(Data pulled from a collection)

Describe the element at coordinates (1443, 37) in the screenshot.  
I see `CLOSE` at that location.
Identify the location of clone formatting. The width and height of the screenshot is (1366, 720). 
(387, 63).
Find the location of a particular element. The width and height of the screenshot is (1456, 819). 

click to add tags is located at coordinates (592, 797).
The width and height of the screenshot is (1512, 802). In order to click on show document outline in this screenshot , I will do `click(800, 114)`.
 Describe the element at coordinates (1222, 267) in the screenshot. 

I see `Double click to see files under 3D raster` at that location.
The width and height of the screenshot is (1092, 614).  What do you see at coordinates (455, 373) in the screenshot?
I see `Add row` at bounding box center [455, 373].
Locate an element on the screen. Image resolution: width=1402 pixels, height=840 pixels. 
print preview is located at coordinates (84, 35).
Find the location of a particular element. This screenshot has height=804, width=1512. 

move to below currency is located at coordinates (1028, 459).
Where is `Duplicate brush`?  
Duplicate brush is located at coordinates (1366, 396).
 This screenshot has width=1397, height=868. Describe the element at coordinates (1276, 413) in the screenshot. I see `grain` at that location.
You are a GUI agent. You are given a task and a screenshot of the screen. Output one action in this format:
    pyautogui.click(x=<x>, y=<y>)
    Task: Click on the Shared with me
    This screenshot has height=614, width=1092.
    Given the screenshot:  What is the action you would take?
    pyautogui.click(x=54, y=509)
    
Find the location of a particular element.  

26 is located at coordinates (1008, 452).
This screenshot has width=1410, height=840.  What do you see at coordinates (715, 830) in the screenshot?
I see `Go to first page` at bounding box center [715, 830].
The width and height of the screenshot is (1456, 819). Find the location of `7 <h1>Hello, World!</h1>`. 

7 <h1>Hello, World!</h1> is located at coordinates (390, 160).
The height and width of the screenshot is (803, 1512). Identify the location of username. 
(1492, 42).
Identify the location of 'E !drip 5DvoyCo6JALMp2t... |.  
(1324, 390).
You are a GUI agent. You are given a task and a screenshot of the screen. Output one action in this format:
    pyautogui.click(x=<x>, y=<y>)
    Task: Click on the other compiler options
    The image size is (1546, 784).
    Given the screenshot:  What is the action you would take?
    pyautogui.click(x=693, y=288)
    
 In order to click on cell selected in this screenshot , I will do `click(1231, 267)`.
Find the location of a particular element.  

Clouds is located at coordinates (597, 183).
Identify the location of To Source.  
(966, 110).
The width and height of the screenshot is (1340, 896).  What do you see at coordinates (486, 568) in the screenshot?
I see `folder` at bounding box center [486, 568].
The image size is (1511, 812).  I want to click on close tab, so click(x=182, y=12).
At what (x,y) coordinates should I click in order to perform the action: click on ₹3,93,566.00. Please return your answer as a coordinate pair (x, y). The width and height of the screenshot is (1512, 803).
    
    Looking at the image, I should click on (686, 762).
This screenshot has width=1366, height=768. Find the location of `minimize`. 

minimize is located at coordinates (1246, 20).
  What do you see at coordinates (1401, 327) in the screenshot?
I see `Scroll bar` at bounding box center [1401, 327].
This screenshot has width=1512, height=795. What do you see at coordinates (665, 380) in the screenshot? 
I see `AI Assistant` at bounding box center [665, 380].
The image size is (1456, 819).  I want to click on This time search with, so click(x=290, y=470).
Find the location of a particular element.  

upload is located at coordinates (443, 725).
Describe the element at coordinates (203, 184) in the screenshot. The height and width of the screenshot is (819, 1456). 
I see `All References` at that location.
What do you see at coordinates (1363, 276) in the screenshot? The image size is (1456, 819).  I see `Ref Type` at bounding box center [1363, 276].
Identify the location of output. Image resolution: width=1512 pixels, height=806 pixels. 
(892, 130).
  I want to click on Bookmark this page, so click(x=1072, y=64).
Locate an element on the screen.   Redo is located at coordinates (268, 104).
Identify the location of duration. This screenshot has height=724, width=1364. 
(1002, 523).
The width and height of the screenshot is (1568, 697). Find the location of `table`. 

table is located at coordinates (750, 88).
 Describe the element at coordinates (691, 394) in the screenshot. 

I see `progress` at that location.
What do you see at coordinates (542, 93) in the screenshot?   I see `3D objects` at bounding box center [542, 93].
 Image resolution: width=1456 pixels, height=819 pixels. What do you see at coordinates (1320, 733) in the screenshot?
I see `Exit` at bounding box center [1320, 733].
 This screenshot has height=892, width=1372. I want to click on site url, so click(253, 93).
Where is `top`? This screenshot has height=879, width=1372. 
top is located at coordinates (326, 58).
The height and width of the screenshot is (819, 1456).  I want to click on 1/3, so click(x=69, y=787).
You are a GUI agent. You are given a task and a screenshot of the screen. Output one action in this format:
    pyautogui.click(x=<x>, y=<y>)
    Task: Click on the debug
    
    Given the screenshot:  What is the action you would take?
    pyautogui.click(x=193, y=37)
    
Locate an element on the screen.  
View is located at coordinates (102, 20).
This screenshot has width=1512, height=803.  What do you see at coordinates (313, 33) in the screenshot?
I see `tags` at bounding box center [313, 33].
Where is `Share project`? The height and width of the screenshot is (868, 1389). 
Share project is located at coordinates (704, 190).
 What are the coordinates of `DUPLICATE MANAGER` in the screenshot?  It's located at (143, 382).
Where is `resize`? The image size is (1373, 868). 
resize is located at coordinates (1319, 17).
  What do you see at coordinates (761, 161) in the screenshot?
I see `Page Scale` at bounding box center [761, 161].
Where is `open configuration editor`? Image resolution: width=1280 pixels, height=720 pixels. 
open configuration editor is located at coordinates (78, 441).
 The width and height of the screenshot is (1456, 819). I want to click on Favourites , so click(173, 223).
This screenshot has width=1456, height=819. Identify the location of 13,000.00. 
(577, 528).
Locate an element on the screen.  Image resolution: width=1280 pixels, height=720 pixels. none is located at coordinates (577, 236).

* [Exercise instructions]: Format every line of the listing above as a JSON list of strings, with one string per line and blank lines omitted.

* [Task result]:
[
  "Describe the element at coordinates (1443, 37) in the screenshot.  ",
  "I see `CLOSE` at that location.",
  "Identify the location of clone formatting. The width and height of the screenshot is (1366, 720). ",
  "(387, 63).",
  "Find the location of a particular element. The width and height of the screenshot is (1456, 819). ",
  "click to add tags is located at coordinates (592, 797).",
  "The width and height of the screenshot is (1512, 802). In order to click on show document outline in this screenshot , I will do `click(800, 114)`.",
  " Describe the element at coordinates (1222, 267) in the screenshot. ",
  "I see `Double click to see files under 3D raster` at that location.",
  "The width and height of the screenshot is (1092, 614).  What do you see at coordinates (455, 373) in the screenshot?",
  "I see `Add row` at bounding box center [455, 373].",
  "Locate an element on the screen. Image resolution: width=1402 pixels, height=840 pixels. ",
  "print preview is located at coordinates (84, 35).",
  "Find the location of a particular element. This screenshot has height=804, width=1512. ",
  "move to below currency is located at coordinates (1028, 459).",
  "Where is `Duplicate brush`?  ",
  "Duplicate brush is located at coordinates (1366, 396).",
  " This screenshot has width=1397, height=868. Describe the element at coordinates (1276, 413) in the screenshot. I see `grain` at that location.",
  "You are a GUI agent. You are given a task and a screenshot of the screen. Output one action in this format:",
  "    pyautogui.click(x=<x>, y=<y>)",
  "    Task: Click on the Shared with me",
  "    This screenshot has height=614, width=1092.",
  "    Given the screenshot:  What is the action you would take?",
  "    pyautogui.click(x=54, y=509)",
  "Find the location of a particular element.  ",
  "26 is located at coordinates (1008, 452).",
  "This screenshot has width=1410, height=840.  What do you see at coordinates (715, 830) in the screenshot?",
  "I see `Go to first page` at bounding box center [715, 830].",
  "The width and height of the screenshot is (1456, 819). Find the location of `7 <h1>Hello, World!</h1>`. ",
  "7 <h1>Hello, World!</h1> is located at coordinates (390, 160).",
  "The height and width of the screenshot is (803, 1512). Identify the location of username. ",
  "(1492, 42).",
  "Identify the location of 'E !drip 5DvoyCo6JALMp2t... |.  ",
  "(1324, 390).",
  "You are a GUI agent. You are given a task and a screenshot of the screen. Output one action in this format:",
  "    pyautogui.click(x=<x>, y=<y>)",
  "    Task: Click on the other compiler options",
  "    The image size is (1546, 784).",
  "    Given the screenshot:  What is the action you would take?",
  "    pyautogui.click(x=693, y=288)",
  " In order to click on cell selected in this screenshot , I will do `click(1231, 267)`.",
  "Find the location of a particular element.  ",
  "Clouds is located at coordinates (597, 183).",
  "Identify the location of To Source.  ",
  "(966, 110).",
  "The width and height of the screenshot is (1340, 896).  What do you see at coordinates (486, 568) in the screenshot?",
  "I see `folder` at bounding box center [486, 568].",
  "The image size is (1511, 812).  I want to click on close tab, so click(x=182, y=12).",
  "At what (x,y) coordinates should I click in order to perform the action: click on ₹3,93,566.00. Please return your answer as a coordinate pair (x, y). The width and height of the screenshot is (1512, 803).",
  "    Looking at the image, I should click on (686, 762).",
  "This screenshot has width=1366, height=768. Find the location of `minimize`. ",
  "minimize is located at coordinates (1246, 20).",
  "  What do you see at coordinates (1401, 327) in the screenshot?",
  "I see `Scroll bar` at bounding box center [1401, 327].",
  "This screenshot has width=1512, height=795. What do you see at coordinates (665, 380) in the screenshot? ",
  "I see `AI Assistant` at bounding box center [665, 380].",
  "The image size is (1456, 819).  I want to click on This time search with, so click(x=290, y=470).",
  "Find the location of a particular element.  ",
  "upload is located at coordinates (443, 725).",
  "Describe the element at coordinates (203, 184) in the screenshot. The height and width of the screenshot is (819, 1456). ",
  "I see `All References` at that location.",
  "What do you see at coordinates (1363, 276) in the screenshot? The image size is (1456, 819).  I see `Ref Type` at bounding box center [1363, 276].",
  "Identify the location of output. Image resolution: width=1512 pixels, height=806 pixels. ",
  "(892, 130).",
  "  I want to click on Bookmark this page, so click(x=1072, y=64).",
  "Locate an element on the screen.   Redo is located at coordinates (268, 104).",
  "Identify the location of duration. This screenshot has height=724, width=1364. ",
  "(1002, 523).",
  "The width and height of the screenshot is (1568, 697). Find the location of `table`. ",
  "table is located at coordinates (750, 88).",
  " Describe the element at coordinates (691, 394) in the screenshot. ",
  "I see `progress` at that location.",
  "What do you see at coordinates (542, 93) in the screenshot?   I see `3D objects` at bounding box center [542, 93].",
  " Image resolution: width=1456 pixels, height=819 pixels. What do you see at coordinates (1320, 733) in the screenshot?",
  "I see `Exit` at bounding box center [1320, 733].",
  " This screenshot has height=892, width=1372. I want to click on site url, so click(253, 93).",
  "Where is `top`? This screenshot has height=879, width=1372. ",
  "top is located at coordinates (326, 58).",
  "The height and width of the screenshot is (819, 1456).  I want to click on 1/3, so click(x=69, y=787).",
  "You are a GUI agent. You are given a task and a screenshot of the screen. Output one action in this format:",
  "    pyautogui.click(x=<x>, y=<y>)",
  "    Task: Click on the debug",
  "    Given the screenshot:  What is the action you would take?",
  "    pyautogui.click(x=193, y=37)",
  "Locate an element on the screen.  ",
  "View is located at coordinates (102, 20).",
  "This screenshot has width=1512, height=803.  What do you see at coordinates (313, 33) in the screenshot?",
  "I see `tags` at bounding box center [313, 33].",
  "Where is `Share project`? The height and width of the screenshot is (868, 1389). ",
  "Share project is located at coordinates (704, 190).",
  " What are the coordinates of `DUPLICATE MANAGER` in the screenshot?  It's located at (143, 382).",
  "Where is `resize`? The image size is (1373, 868). ",
  "resize is located at coordinates (1319, 17).",
  "  What do you see at coordinates (761, 161) in the screenshot?",
  "I see `Page Scale` at bounding box center [761, 161].",
  "Where is `open configuration editor`? Image resolution: width=1280 pixels, height=720 pixels. ",
  "open configuration editor is located at coordinates (78, 441).",
  " The width and height of the screenshot is (1456, 819). I want to click on Favourites , so click(173, 223).",
  "This screenshot has width=1456, height=819. Identify the location of 13,000.00. ",
  "(577, 528).",
  "Locate an element on the screen.  Image resolution: width=1280 pixels, height=720 pixels. none is located at coordinates (577, 236)."
]